## Extrait du document
L’Europe y est largement distancée par les États-Unis, eux-mêmes rattrapés par la Chine. Tenaillées par l’idéologie postmoderne, nos élites politiques et administratives demeurent insensibles à cette perte de puissance et à la vassalisation qui en découle.

Le facteur clé : le sentiment de culpabilité occidental

La bien-pensance contemporaine croit devoir porter sur ses épaules toute la culpabilité de l’Occident (Western Guilt). Pour sa rédemption, elle affiche de nouvelles vertus, quasi théologales (la virtue-signalling des Anglo-Saxons) : donner des gages de non-sexisme, de non-racisme, être inclusif, éco-responsable, et autres slogans que chacun interprète comme il veut. Même et surtout si l’on n’a, en réalité, commis ni délit, ni crime dans ces domaines.

Aux États-Unis, en raison de son passé esclavagiste et ségrégationniste, la Western Guilt se manifeste souvent au sujet des races. Sa dérive fanatique, l’idéologie woke et la cancel culture pratiquent une chasse aux sorcières dans les universités ; des professeurs sont harcelés, voire licenciés lorsqu’ils ont déplu à certaines minorités actives.

Le meurtre de Georges Floyd a été l’événement déclencheur de ce qui était en gestation : la racialisation des discours et l’autoflagellation dans les sciences dites dures. De nombreuses institutions et revues scientifiques ont cru bon d’accuser la science de « racisme systémique » en prenant comme argument la sous-représentation des Noirs.

L’idéologie postmoderne déclinée sur le genre

L’idéologie du genre est portée dans le monde universitaire par une branche de la sociologie postmoderne, les gender studies, cousine en constructivisme (l’identité sexuelle ne serait qu’une construction sociale) des STS (les lois scientifiques ne seraient qu’une construction sociale). Certains utilisent cette notion de genre dans une logique totalisante, souhaitent l’introduire partout et par ce biais instaurer un contrôle social le plus large possible (voir ci-dessous l’exemple du financement de la recherche).

Comme pour la sous-représentation des Noirs en science, qui porte les accusations de « racisme systémique » aux États-Unis (alors que les causes sociales et économiques sont plus complexes), l’argument est qu’il n’y a pas, dans toutes les disciplines scientifiques et à tous les niveaux hiérarchiques, une stricte parité entre hommes et femmes, pour porter des accusations de « sexisme » (là aussi les causes sont plus complexes). Bien que ni la pensée ni les compétences spécifiques n’aient de sexe, la wokisation en cours de l’Europe considère qu’il est nécessaire d’imposer la parité, ce qui amènera inévitablement au soupçon sur les compétences de la femme qui aura été recrutée.

## Consignes à suivre
• a. Quelles lignes ci-dessous contiennent le mot « resolution » ? Affichez-les en entier.
• b. Pouvez-vous fournir la suite de l'extrait ci-dessus sur la culpabilité occidentale et l'idéologie woke dans les sciences, à partir de sa dernière phrase ?

## Lignes de données
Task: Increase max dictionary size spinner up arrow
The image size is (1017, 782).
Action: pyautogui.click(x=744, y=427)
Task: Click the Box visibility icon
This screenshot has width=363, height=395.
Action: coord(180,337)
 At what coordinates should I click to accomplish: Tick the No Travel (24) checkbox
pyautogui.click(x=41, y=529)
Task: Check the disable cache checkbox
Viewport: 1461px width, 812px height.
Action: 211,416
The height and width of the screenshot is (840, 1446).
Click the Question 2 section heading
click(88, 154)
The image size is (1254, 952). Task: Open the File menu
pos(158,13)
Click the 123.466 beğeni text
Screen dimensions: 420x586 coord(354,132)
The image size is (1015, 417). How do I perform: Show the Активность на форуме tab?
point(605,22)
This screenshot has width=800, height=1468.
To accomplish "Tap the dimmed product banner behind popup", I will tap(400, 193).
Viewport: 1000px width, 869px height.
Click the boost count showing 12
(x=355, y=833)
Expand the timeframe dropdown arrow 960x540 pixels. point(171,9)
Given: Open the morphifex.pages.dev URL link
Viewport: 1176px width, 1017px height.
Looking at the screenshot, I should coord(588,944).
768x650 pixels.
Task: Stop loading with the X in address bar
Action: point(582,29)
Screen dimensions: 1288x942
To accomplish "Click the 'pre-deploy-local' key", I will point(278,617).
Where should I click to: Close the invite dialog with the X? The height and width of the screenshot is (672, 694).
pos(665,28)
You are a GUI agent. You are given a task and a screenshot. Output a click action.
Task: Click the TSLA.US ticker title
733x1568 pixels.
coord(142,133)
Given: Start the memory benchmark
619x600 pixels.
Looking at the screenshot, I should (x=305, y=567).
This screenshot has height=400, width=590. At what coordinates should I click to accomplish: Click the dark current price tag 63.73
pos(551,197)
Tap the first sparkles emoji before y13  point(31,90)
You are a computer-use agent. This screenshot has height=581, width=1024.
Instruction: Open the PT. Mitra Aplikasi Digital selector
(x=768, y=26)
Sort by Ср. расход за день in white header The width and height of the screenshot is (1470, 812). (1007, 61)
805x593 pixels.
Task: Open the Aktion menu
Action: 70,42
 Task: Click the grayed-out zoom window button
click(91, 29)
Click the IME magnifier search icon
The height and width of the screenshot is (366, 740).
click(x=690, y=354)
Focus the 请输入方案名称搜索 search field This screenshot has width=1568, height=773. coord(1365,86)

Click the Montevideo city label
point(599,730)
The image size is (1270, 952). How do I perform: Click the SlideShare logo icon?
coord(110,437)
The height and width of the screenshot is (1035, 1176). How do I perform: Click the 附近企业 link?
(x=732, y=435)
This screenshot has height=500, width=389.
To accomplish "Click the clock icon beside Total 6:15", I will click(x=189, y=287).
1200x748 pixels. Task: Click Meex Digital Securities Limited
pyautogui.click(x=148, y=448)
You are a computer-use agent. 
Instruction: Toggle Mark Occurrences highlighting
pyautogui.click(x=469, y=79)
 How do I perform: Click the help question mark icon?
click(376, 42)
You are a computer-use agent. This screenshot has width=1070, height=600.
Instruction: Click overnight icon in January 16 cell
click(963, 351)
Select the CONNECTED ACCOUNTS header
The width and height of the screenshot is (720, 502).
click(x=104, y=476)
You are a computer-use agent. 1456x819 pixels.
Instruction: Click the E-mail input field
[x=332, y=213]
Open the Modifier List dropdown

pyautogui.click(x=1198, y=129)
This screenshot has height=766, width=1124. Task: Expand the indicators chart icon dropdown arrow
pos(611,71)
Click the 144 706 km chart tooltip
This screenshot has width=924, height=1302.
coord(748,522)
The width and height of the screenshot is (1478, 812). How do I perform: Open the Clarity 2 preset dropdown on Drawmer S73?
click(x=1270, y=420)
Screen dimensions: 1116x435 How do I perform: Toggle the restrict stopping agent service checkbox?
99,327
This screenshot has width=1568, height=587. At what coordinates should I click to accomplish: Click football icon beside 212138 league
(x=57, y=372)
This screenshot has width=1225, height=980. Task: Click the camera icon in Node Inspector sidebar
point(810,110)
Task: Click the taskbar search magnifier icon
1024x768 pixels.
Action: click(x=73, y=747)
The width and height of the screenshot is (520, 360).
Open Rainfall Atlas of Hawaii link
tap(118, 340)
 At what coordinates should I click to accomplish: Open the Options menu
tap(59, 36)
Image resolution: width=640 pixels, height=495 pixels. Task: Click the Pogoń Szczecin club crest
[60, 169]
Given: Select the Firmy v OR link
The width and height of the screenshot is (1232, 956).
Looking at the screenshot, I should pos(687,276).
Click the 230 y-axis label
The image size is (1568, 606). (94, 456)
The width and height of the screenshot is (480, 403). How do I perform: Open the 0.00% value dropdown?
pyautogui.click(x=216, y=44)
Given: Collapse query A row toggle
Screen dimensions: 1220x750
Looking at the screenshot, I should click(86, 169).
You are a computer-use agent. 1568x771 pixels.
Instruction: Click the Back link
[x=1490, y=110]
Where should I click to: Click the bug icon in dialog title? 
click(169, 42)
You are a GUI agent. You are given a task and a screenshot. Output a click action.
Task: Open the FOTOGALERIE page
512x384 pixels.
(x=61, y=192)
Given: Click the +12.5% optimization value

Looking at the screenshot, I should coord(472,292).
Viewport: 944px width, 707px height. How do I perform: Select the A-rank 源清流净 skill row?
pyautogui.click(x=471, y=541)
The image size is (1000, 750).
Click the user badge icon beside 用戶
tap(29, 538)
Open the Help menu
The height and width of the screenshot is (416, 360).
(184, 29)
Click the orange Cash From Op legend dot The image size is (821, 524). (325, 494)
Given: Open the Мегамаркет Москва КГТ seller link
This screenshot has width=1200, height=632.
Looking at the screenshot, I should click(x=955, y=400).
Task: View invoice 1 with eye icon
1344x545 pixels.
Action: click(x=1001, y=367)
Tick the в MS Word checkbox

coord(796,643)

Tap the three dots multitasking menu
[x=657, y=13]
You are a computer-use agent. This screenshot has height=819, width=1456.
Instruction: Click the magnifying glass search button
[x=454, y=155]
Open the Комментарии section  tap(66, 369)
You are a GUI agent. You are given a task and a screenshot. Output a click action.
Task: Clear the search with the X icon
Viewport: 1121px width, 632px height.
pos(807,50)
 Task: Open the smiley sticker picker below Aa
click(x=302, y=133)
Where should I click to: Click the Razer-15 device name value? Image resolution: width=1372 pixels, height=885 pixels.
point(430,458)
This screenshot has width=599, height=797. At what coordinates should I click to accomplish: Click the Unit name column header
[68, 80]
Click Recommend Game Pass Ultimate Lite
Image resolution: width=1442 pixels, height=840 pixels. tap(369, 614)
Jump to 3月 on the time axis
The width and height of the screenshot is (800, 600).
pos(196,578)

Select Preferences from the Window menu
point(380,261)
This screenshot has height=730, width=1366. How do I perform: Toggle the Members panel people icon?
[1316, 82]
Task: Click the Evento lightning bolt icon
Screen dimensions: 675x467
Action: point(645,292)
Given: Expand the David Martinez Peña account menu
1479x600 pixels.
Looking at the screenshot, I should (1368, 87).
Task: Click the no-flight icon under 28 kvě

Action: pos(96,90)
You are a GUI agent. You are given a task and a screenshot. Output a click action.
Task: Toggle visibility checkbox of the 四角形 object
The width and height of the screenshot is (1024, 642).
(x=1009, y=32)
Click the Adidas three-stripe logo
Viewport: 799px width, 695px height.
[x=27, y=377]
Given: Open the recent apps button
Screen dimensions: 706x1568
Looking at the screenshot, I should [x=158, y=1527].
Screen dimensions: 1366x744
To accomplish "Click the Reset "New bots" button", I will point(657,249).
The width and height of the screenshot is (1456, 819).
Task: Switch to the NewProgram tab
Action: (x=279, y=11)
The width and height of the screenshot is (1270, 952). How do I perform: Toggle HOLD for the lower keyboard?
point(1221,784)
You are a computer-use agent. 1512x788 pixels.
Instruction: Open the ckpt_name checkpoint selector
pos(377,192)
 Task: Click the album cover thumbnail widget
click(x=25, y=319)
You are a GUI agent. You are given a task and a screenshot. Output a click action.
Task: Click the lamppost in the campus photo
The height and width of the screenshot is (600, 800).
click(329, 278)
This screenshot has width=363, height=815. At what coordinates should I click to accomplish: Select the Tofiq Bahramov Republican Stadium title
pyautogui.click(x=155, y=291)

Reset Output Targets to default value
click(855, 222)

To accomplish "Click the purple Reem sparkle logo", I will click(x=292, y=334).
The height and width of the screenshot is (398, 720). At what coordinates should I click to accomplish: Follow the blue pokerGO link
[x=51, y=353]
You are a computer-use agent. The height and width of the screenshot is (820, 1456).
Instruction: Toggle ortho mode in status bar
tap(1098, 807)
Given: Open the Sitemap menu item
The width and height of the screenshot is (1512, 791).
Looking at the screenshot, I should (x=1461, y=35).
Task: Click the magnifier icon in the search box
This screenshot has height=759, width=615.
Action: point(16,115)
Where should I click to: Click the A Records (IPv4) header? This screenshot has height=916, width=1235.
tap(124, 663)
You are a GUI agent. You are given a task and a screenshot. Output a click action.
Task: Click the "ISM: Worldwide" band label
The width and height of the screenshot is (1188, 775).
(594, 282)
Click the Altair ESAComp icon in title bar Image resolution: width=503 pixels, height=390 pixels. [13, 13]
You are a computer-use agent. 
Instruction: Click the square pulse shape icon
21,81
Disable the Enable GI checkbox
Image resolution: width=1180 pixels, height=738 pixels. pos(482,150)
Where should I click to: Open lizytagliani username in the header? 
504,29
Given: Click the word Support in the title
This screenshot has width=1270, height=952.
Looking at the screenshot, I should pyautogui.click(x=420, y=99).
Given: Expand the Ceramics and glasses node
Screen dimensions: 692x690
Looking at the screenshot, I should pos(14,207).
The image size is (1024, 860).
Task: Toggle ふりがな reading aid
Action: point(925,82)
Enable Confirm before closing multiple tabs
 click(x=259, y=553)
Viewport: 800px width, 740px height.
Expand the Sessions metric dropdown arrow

## Réponses par consigne
• a.
Image resolution: width=640 pixels, height=495 pixels. Task: Click the Pogoń Szczecin club crest
Where should I click to: Click the Razer-15 device name value? Image resolution: width=1372 pixels, height=885 pixels.
Image resolution: width=1442 pixels, height=840 pixels. tap(369, 614)
Click the Altair ESAComp icon in title bar Image resolution: width=503 pixels, height=390 pixels. [13, 13]
Image resolution: width=1180 pixels, height=738 pixels. pos(482,150)

• b.
Ainsi, dans le programme de financement Horizon Europe, le genre a pris une dimension clairement coercitive :

La nouvelle éligibilité pour avoir accès aux financements d’Horizon Europe : il sera nécessaire pour les organismes publics, les organismes de recherche et les établissements d’enseignement supérieur, à partir de 2022, d’avoir mis en place un plan d’égalité des sexes.

On voit ainsi apparaître des formations réservées aux femmes, donc objectivement interdites aux hommes, dont le stage « Osez les carrières au féminin », une rupture inquiétante avec les valeurs de l’universalisme que portent l’enseignement supérieur et la recherche. Et une rupture également avec la mixité prônée à l’école. Personne ne gagnera à une communautarisation potentiellement porteuse d’antagonismes sur la base du sexe.

La ministre de l’Enseignement supérieur, de la Recherche et de l’Innovation a dévoilé le 15 octobre 2021 son plan d’action pour combattre les « Violences sexistes et sexuelles » (VSS). En réalité, le concept de VSS a déjà proliféré dans le monde universitaire, dans un sens idéologique, avec des formations qui prétendent les combattre. L’imprégnation idéologique de ces formations (éminemment bien-pensantes en apparence : qui peut être contre la lutte contre les violences ?) est illustrée par l’extension excessivement large du périmètre des dites violences et du  sexisme.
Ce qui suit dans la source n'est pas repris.